Personal Contract Purchase (or PCP, for short) is a flexible finance option designed to help you purchase a car for a fixed period of time. You will pay for the car via monthly repayments and at the end of your term, you can swap the car for a new one, pay what’s left and keep it, or give it back and walk away.
How does PCP work?
When you enter into a PCP deal, you'll pay an initial deposit for the car followed by monthly payments across over a number of months (usually between 12 and 48) agreed by you and one of our trusted lenders. You won’t own the car during your initial agreement as you are just paying for its depreciation, not to purchase it.

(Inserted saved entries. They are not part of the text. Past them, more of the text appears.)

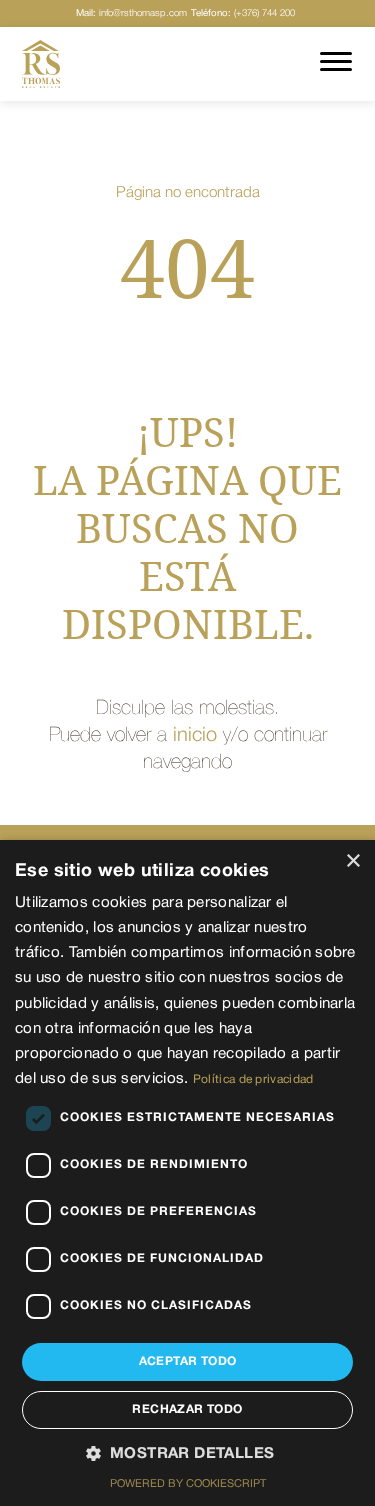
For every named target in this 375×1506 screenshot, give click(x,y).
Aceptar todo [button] (188, 1361)
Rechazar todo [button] (187, 1409)
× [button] (352, 861)
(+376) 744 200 (243, 13)
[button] (188, 1455)
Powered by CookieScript (188, 1484)
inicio (195, 736)
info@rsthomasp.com (131, 13)
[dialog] (187, 1173)
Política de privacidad (253, 1079)
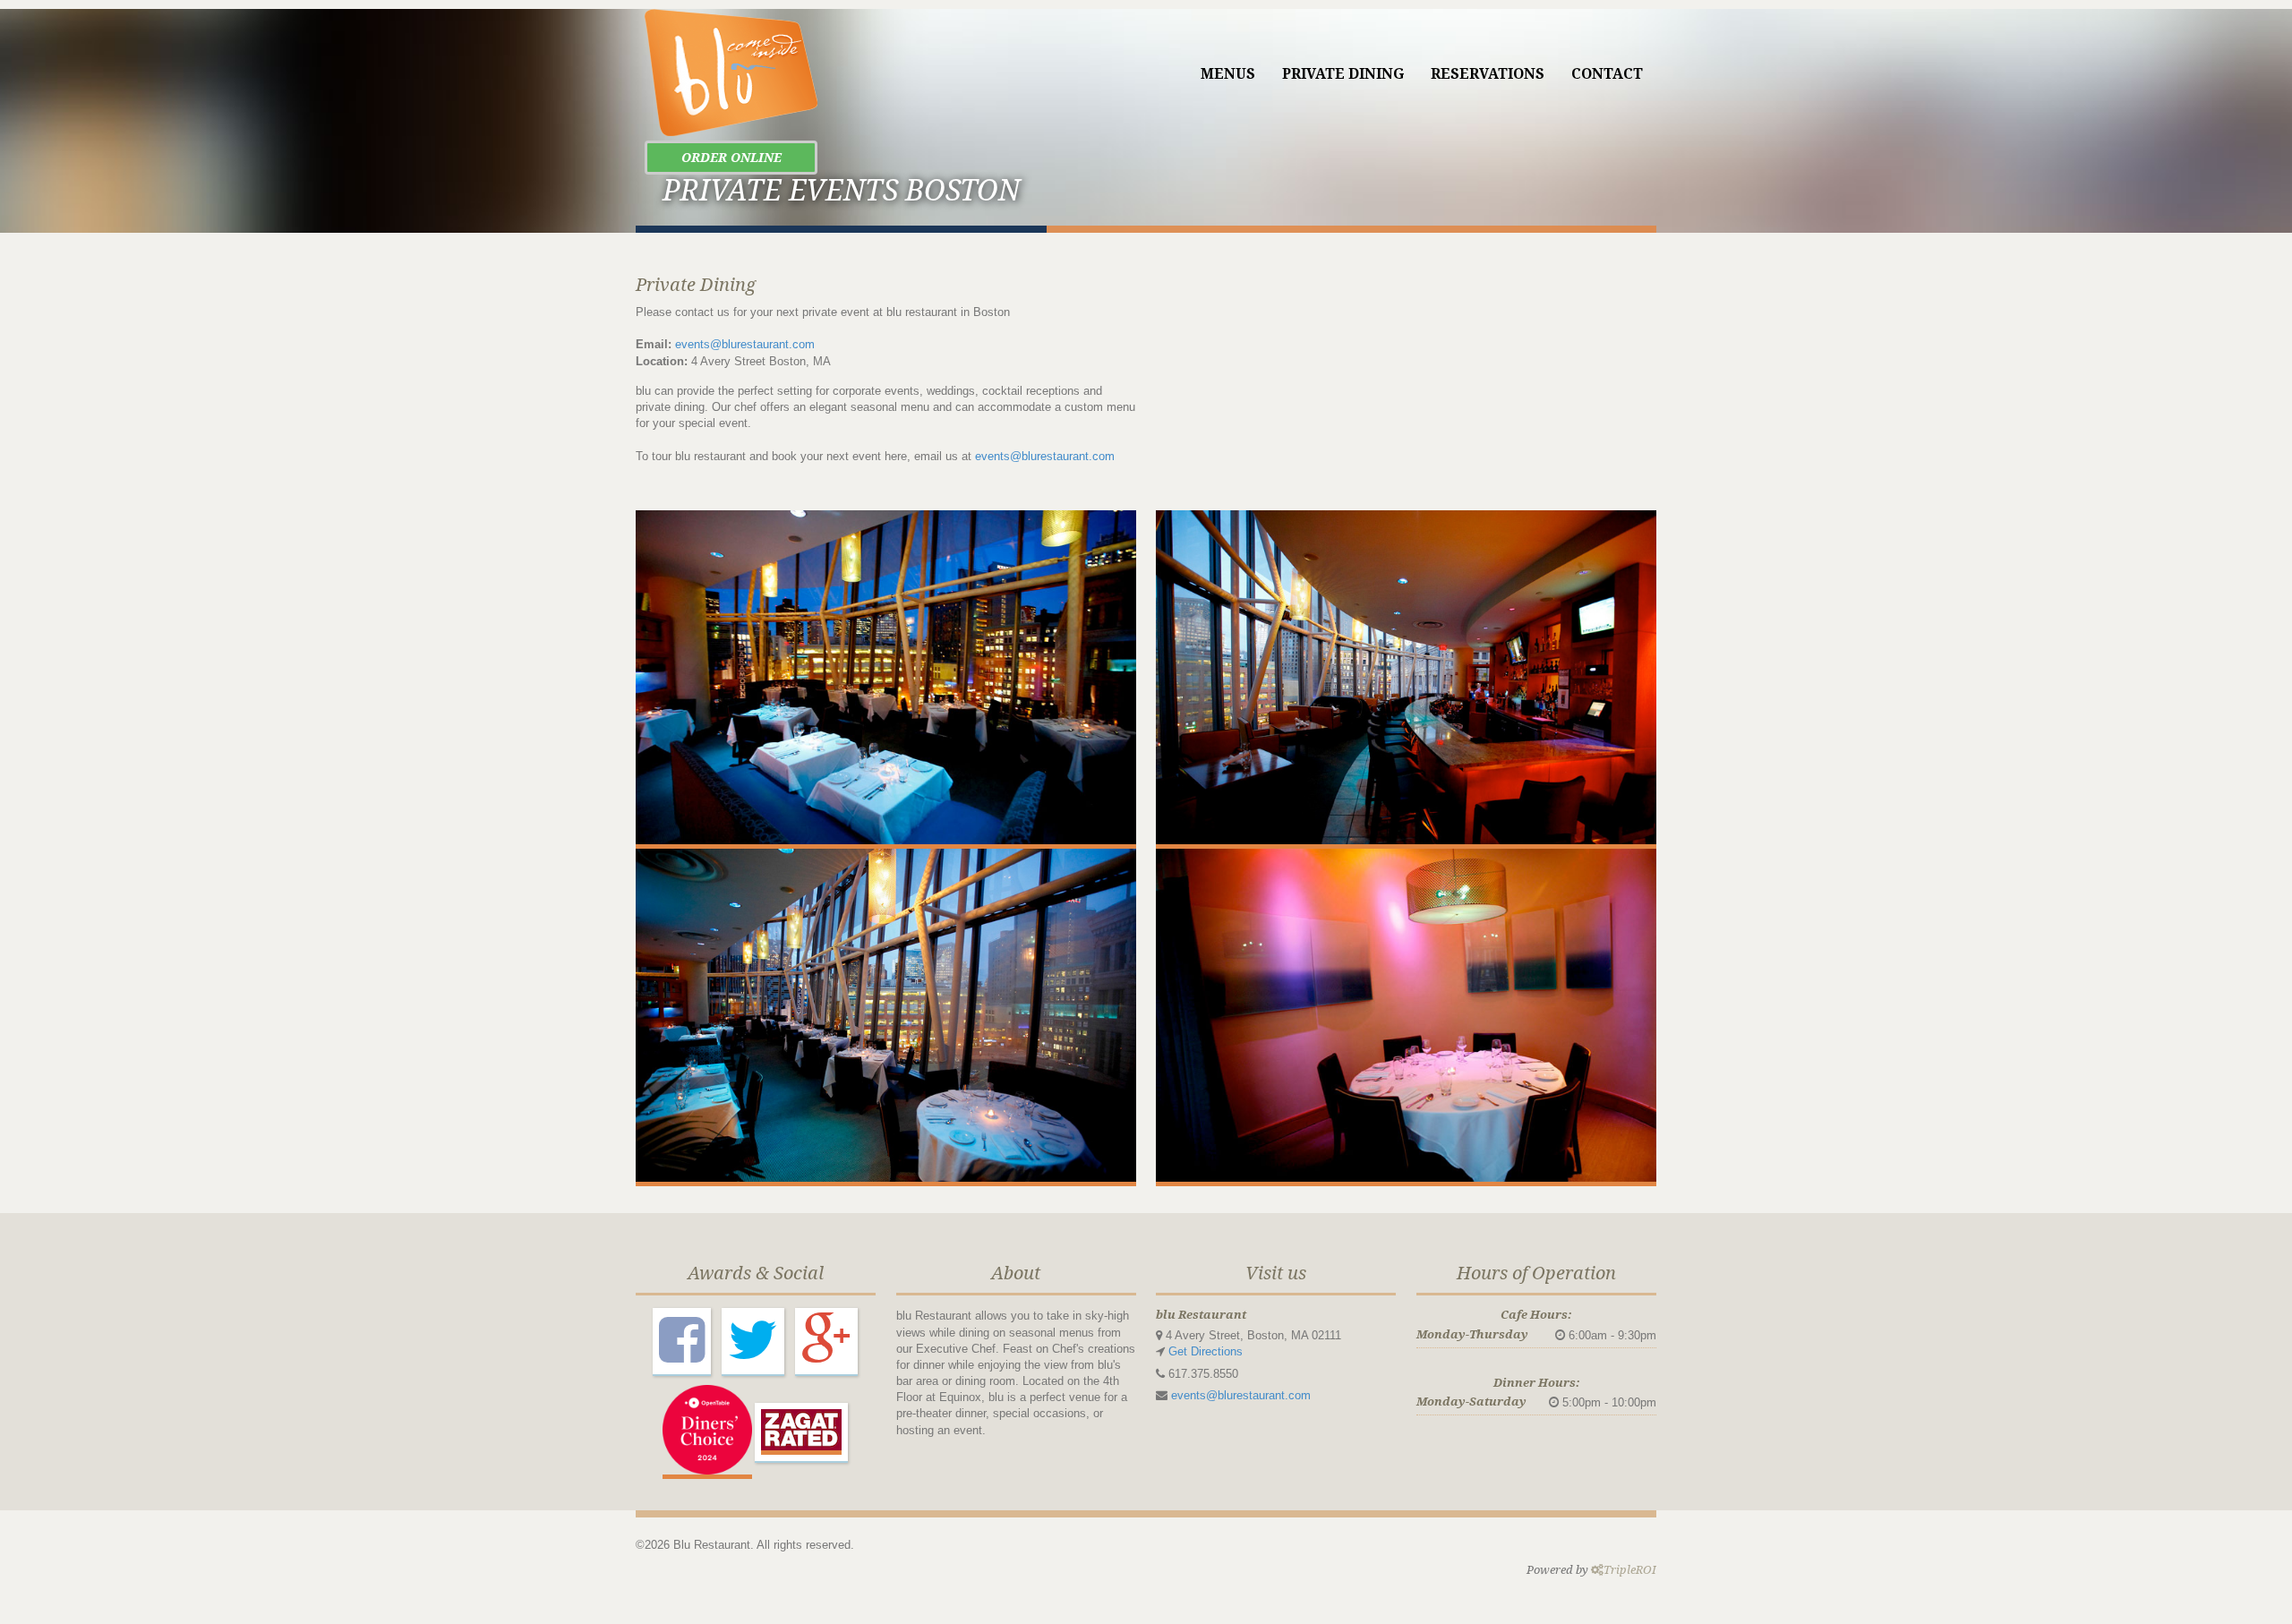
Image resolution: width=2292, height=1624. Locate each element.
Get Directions (1205, 1351)
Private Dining (1343, 73)
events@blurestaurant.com (745, 344)
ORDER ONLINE (731, 157)
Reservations (1487, 73)
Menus (1228, 73)
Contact (1607, 73)
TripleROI (1630, 1570)
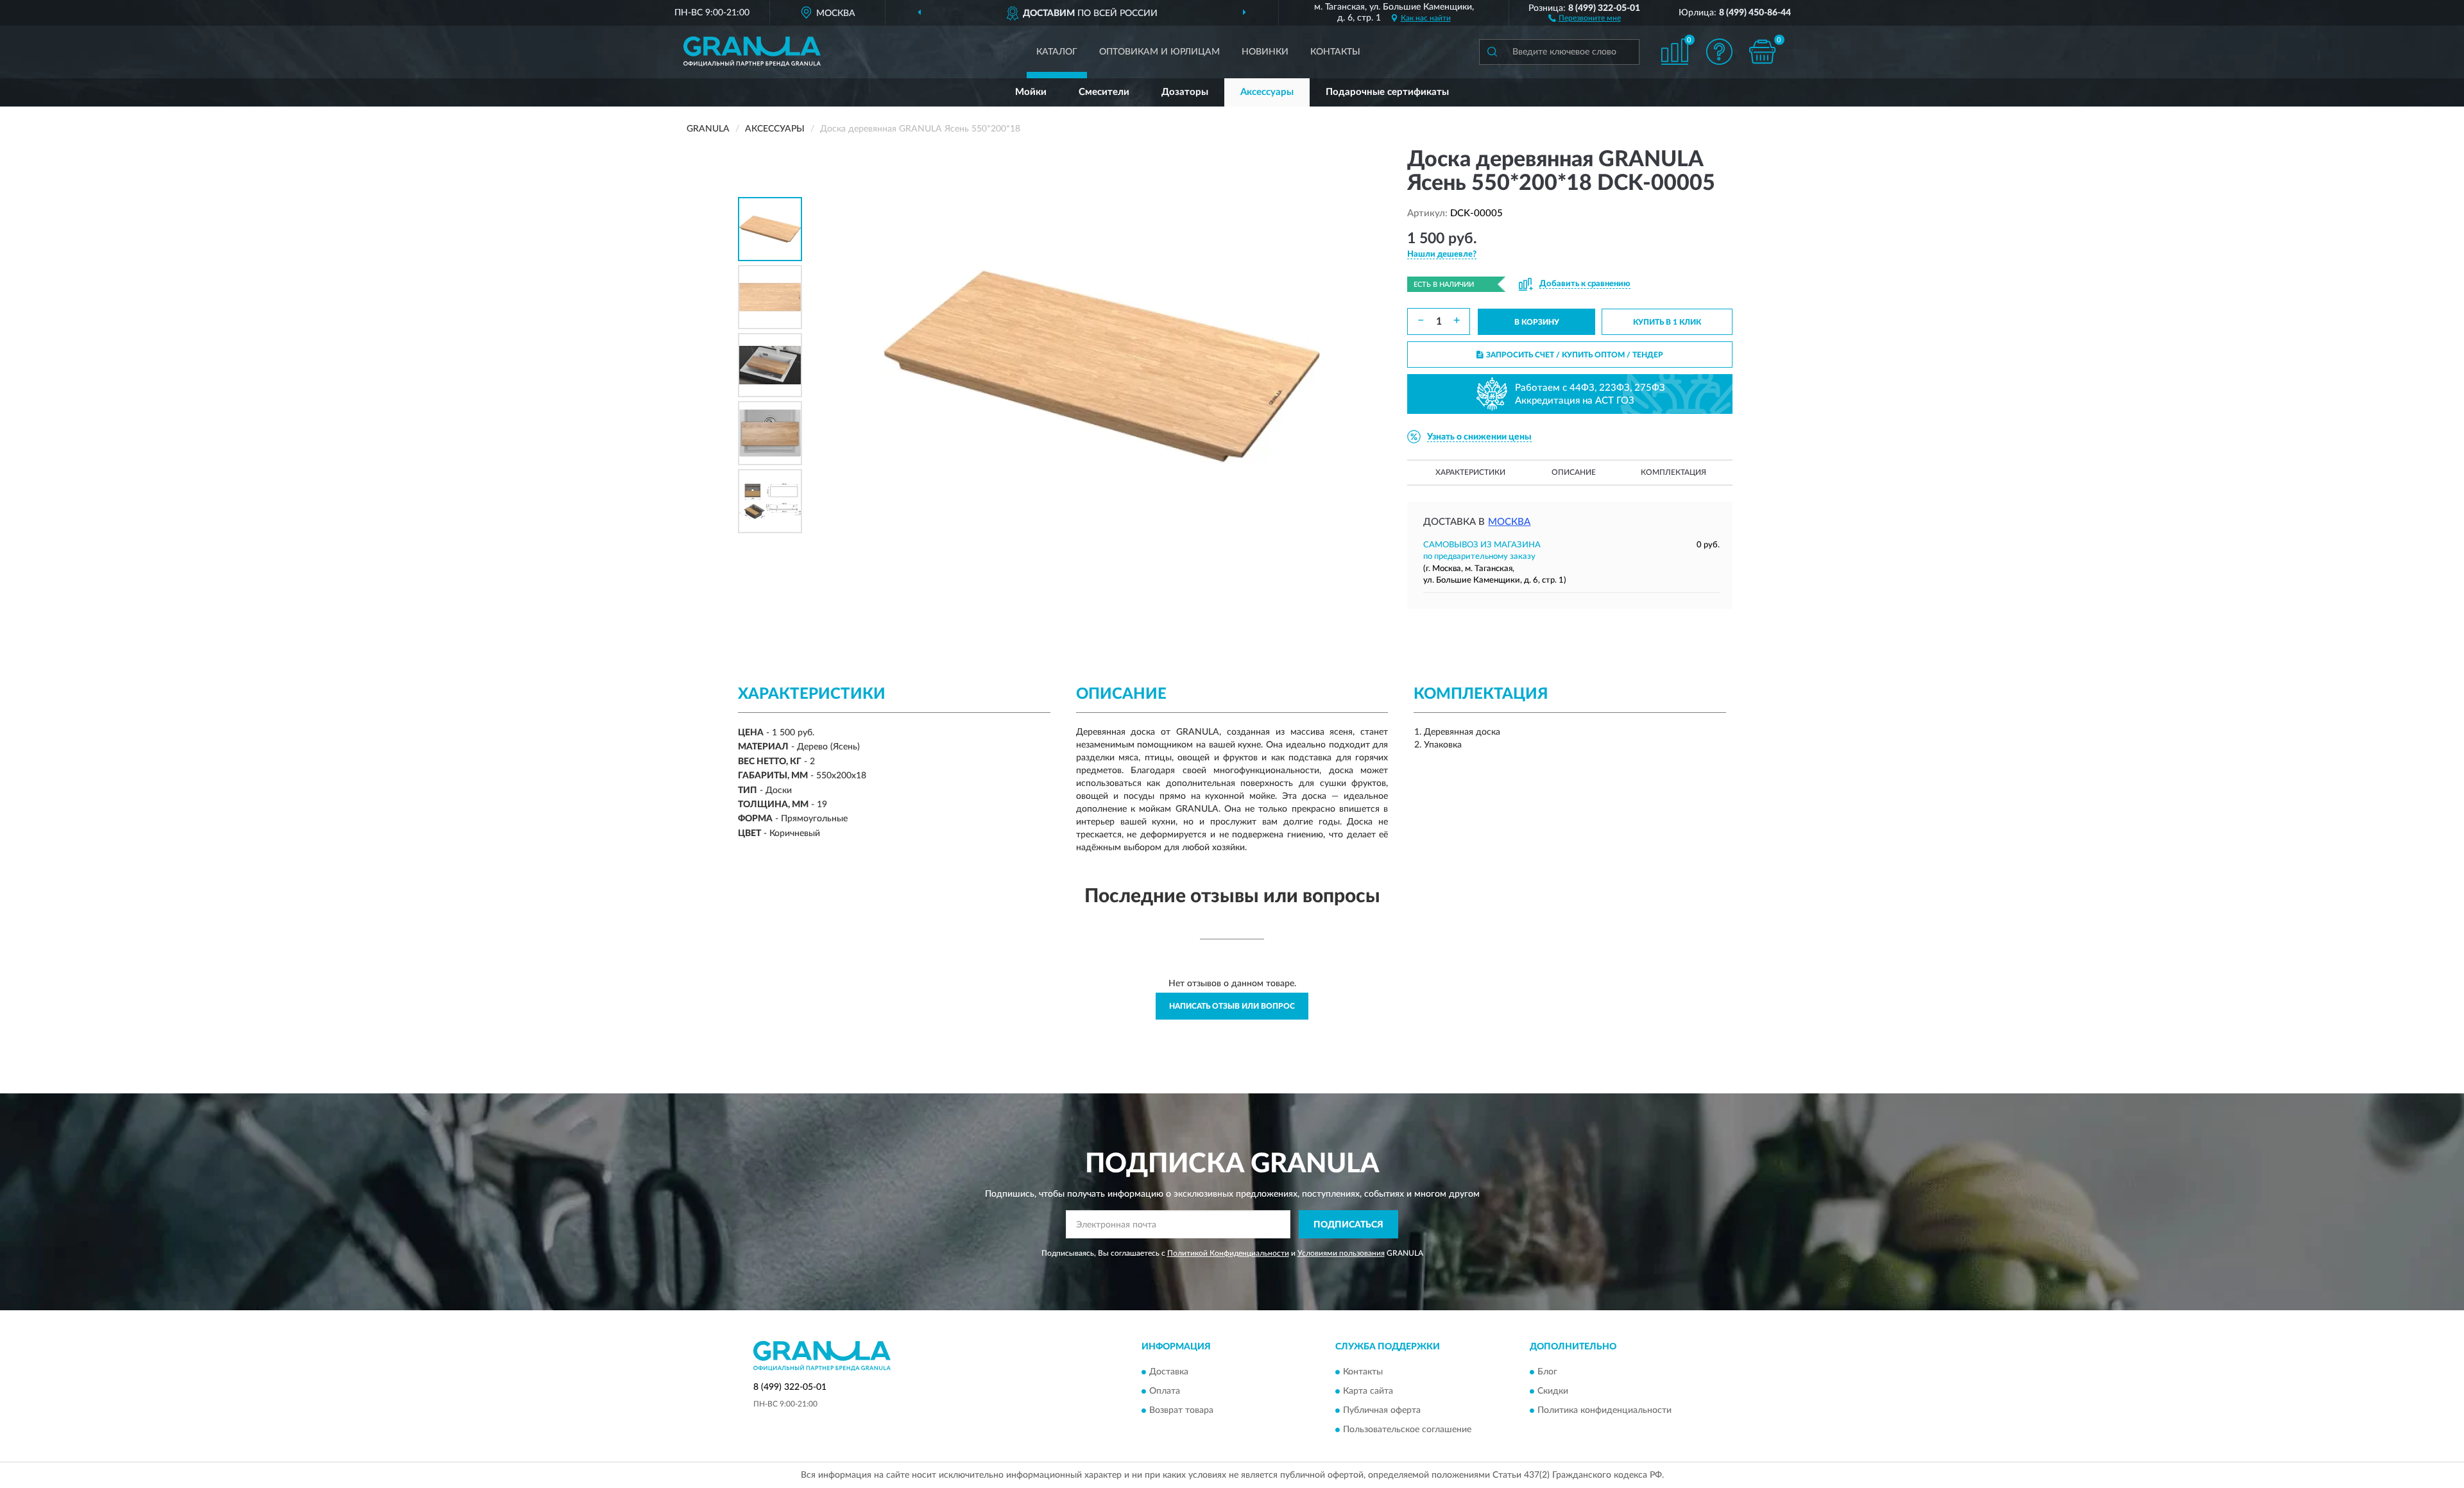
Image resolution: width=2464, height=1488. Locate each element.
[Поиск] (1492, 52)
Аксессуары (1267, 92)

What happens at the end of my PCP agreement?
After your Personal Contract Purchase agreement comes to an end, you will be left with a few options. You can:
- Part exchange or swap the car for a new one and take out a new Personal Contract Purchase agreement.
- Buy the car and become its legal owner. You can do this by paying the Optional Purchase Payment (sometimes known as a ‘balloon payment’ or 'Guaranteed Minimum Future Value') outlined at the start of your agreement.
- Give the car back and end the agreement. Be aware that the lender may charge you for any unreasonable damage to the car, or if you’ve exceeded the agreed annual mileage.
Pros and cons
PCP is a great way of financing a used car if you don’t want to be tied down to owning the car at the end of your agreement. You can keep your options open and choose the best option to suit your needs when the time comes.
When you take out a PCP plan you will need to be aware that, if you don’t want to own the car after your last monthly payment, you’ll need to return it in a condition agreed by you and the finance lender. If you exceed your annual mileage cap, then you could be charged per mile over your allowance. If you return the car in an unsatisfactory condition, you may also be penalised.
Here’s a few quick pros and cons to help you choose if PCP is right for you:
Personal Contract Purchase
You have the freedom to return the car at the end of your agreement.
You have the option to purchase the car or take out a new PCP deal.
You may only have to pay a small deposit to start your PCP plan, unlike on an HP plan.
You will need to stick to agreed wear and tear limits or face penalty charges.
You will need to stick to an agreed annual mileage cap or risk being charged.
You won’t own the car at the end of your deal. If you wish to, you’ll need to make a large payment in one go.